Belasan tahun berlalu sejak aku menutup pintu rumah untuk terakhir kalinya. Sampai hari ini, peristiwa itu masih mengundang ngilu di dada kiri. Masih kuingat dengan jelas tangis mamakku, yang melepaskan kepergianku. Hari itu pula, kutabuh dendam di dadaku, agar kelak dapat kuteriakkan pada mereka, bahwa aku tidak berdosa, sebagaimana yang mereka tuduhkan.
Aku pulang membawa rindu, sekaligus dendam. Kekosongan yang membuat hatiku manganga, mengundang kenangan lama kembali dibuka. Barangkali, beginilah yang dirasakan mamak ketika aku pergi meninggalkan rumah.
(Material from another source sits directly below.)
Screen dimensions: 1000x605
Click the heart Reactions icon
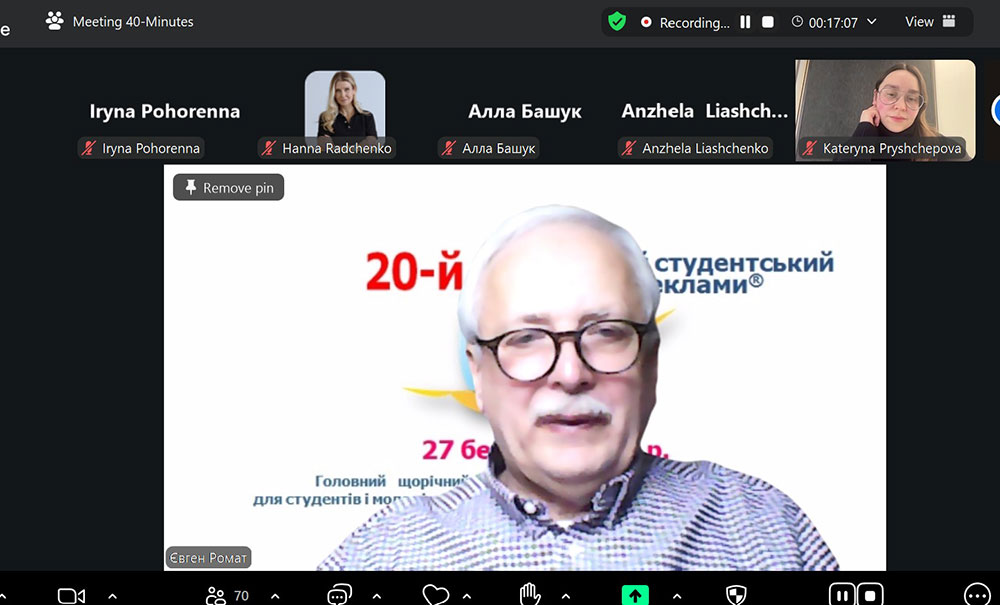[435, 595]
Kepergian anakku, menyadarkan banyak hal; tentang perasaan-perasaan yang menyesaki dada mamak belasan tahun lalu. Ketiadaan anakku setelah pertengkaran itu, membuatku sadar, tidak ada seorang ibu yang mampu melewati hari tanpa anaknya. Perasaan-perasaan itu pulalah yang menggerakkan langkahku untuk pulang.
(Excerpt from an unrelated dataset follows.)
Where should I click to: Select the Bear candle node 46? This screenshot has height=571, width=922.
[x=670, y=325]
Setelah menjadi orangtua, aku barulah paham, bagaimana perasaan mamakku dulu, bagaimana ia menjalani hari tanpa kehadiranku. Hari-hari yang kuhabiskan sebagai seorang ibu, perlahan mengobati lukaku, mengurangi pertanyaan yang sejak dulu menyesaki hatiku. Lukaku tentulah meninggalkan bekas, yang ngilunya masih sering terasa manakala kuingat kejadian-kejadian lama.
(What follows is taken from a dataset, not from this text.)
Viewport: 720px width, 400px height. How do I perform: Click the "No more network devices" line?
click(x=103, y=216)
Hari ini aku pulang. Aku ingin membasuh luka yang terlanjur kubiarkan menganga. Aku ingin memperbaiki apa yang kutinggal pergi—hati mamakku yang tak bersalah, yang pernah kututup seiring pintu rumah yang kubanting dahulu. Namun, yang kutemui bukanlah pintu yang pernah kututup itu. Batu nisan mamak yang telah berlumut pula yang menyambut kepulanganku. Seharusnya pelukan mamak yang kudapat, bukannya meratap di pekuburan dengan sesal yang menyesaki dada. Aku berharap dapat mengetuk pintu yang dulu pernah kututup, mengiba pada maaf dan belas kasihan mamakku. Tetapi, yang terjadi malah air mataku tertumpah di atas makam mamak, di atas gundukan tanah merah yang telah ditumbuhi rumput liar.
Mak, anakmu pulang. Bukan mengetuk pintu rumahmu, melainkan mengetuk nisan dinginmu.